[[ Dataset records, beginning ]]
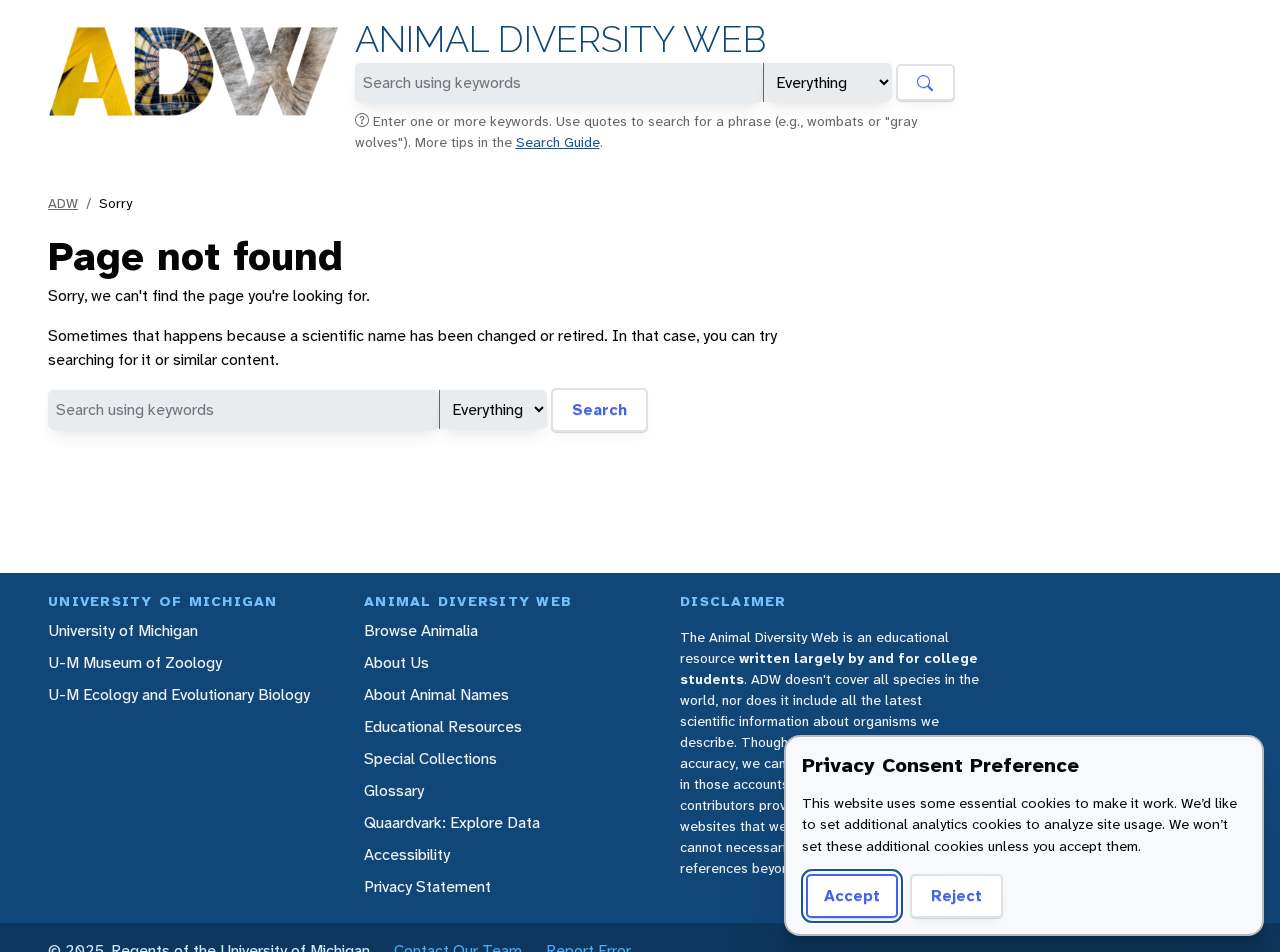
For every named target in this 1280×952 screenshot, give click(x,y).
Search (599, 409)
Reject (956, 895)
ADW (63, 203)
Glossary (394, 790)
[[ Dataset records, end ]]
• How to complete this task:
What is needed here is an exact repetition of the listing above, pictures excluded.

• Response:
For every named target in this 1280×952 screenshot, give click(x,y).
Search (599, 409)
Reject (956, 895)
ADW (63, 203)
Glossary (394, 790)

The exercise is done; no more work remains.